(Dataset excerpt)
_ _ _ _

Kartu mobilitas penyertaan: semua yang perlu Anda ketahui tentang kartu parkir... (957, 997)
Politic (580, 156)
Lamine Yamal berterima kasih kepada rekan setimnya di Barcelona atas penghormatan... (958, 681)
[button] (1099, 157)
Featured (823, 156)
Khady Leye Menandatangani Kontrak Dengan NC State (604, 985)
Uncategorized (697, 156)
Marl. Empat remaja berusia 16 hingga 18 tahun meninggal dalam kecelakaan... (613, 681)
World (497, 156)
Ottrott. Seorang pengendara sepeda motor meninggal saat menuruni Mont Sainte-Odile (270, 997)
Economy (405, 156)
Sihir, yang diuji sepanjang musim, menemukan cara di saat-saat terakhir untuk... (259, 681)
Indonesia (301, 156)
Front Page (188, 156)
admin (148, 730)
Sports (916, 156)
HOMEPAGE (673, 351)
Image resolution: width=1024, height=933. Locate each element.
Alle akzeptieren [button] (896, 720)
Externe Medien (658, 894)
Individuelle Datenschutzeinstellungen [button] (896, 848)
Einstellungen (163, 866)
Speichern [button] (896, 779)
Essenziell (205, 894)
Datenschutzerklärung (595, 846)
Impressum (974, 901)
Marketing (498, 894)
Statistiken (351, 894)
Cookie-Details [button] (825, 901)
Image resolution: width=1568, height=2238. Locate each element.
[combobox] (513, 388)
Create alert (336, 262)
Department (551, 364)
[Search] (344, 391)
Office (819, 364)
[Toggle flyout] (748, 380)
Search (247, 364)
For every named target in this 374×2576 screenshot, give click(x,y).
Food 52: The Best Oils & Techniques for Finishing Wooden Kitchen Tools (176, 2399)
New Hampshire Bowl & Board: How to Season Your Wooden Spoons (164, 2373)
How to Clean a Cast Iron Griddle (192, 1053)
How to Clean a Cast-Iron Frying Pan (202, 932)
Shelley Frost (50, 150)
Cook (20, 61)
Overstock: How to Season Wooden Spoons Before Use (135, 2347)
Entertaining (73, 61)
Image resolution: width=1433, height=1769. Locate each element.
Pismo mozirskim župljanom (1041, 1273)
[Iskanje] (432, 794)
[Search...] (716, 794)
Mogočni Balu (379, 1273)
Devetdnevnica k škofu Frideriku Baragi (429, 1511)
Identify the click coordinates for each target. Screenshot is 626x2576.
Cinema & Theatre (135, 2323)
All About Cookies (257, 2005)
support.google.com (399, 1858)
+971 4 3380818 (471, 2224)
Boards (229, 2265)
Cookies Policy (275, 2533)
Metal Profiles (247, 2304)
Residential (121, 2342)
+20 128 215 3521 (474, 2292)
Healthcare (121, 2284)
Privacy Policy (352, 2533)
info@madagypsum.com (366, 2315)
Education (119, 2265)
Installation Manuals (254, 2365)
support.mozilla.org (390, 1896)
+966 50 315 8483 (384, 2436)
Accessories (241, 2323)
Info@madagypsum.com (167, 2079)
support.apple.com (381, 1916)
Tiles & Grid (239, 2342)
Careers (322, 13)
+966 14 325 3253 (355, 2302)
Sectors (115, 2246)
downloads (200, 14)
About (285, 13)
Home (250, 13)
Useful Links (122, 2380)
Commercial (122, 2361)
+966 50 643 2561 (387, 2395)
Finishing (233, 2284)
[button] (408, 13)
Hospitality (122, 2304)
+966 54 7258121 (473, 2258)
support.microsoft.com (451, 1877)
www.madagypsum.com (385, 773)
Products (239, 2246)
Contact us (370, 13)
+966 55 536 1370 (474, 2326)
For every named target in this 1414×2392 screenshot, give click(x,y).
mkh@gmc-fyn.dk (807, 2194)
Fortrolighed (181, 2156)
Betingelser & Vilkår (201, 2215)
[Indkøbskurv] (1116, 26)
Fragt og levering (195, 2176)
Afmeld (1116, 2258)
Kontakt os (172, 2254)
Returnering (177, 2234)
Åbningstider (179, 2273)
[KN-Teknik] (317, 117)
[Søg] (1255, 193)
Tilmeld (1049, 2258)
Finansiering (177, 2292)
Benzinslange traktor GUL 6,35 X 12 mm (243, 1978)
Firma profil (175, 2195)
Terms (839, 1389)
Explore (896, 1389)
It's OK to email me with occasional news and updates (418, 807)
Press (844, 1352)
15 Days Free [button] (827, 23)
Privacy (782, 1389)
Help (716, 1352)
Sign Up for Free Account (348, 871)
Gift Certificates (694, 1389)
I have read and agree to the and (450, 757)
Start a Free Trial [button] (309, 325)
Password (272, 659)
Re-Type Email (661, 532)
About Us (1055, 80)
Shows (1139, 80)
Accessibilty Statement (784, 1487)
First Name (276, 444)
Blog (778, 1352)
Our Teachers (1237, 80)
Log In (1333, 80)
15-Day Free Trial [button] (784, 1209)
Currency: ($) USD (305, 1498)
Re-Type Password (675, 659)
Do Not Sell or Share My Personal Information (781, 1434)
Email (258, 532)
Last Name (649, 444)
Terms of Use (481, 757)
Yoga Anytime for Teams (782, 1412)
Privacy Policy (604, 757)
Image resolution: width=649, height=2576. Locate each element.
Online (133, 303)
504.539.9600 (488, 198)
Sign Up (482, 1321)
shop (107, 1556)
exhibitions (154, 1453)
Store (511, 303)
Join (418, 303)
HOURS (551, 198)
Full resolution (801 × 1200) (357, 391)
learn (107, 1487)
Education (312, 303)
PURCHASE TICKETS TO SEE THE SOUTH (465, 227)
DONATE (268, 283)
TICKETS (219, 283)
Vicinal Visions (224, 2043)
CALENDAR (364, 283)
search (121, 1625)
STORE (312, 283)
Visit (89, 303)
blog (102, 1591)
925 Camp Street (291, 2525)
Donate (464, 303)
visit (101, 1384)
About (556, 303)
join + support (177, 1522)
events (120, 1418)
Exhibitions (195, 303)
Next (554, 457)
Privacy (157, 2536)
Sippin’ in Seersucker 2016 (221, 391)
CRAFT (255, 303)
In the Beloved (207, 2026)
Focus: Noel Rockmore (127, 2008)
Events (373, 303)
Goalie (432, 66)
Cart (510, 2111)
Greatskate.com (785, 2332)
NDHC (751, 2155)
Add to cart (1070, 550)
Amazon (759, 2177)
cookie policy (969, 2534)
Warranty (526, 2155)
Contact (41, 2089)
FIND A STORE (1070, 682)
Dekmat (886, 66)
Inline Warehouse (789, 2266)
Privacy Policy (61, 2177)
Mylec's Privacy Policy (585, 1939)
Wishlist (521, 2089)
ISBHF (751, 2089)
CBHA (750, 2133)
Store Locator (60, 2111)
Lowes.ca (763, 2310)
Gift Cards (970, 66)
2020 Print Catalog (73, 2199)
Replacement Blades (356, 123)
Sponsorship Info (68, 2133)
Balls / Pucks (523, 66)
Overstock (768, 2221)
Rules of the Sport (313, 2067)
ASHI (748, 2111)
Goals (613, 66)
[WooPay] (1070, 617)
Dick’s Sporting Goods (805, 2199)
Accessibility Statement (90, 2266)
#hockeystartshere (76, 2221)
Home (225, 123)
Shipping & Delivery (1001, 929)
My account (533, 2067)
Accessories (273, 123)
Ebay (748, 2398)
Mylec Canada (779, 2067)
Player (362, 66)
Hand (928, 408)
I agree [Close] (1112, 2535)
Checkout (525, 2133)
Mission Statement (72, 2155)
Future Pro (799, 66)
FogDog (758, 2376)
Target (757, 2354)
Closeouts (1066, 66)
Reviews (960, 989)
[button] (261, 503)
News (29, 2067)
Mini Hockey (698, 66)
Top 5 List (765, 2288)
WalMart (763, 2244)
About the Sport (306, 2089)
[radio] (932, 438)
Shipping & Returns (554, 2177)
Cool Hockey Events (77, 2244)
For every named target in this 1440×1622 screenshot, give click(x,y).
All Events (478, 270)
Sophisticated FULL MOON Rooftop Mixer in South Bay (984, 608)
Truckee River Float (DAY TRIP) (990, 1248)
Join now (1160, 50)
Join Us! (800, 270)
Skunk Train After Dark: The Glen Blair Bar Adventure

_ _ _ _

WRITTEN PROBLEM = Reproduce every line of the listing from its start through the line containing "Khady Leye Menandatangani", inclusive. Shift each answer coordinate by adding 103 to both numbers.

OUTPUT BELOW =
Kartu mobilitas penyertaan: semua yang perlu Anda ketahui tentang kartu parkir... (1060, 1100)
Politic (683, 259)
Lamine Yamal berterima kasih kepada rekan setimnya di Barcelona atas penghormatan... (1061, 784)
[button] (1202, 260)
Featured (926, 259)
Khady Leye Menandatangani Kontrak Dengan NC State (707, 1088)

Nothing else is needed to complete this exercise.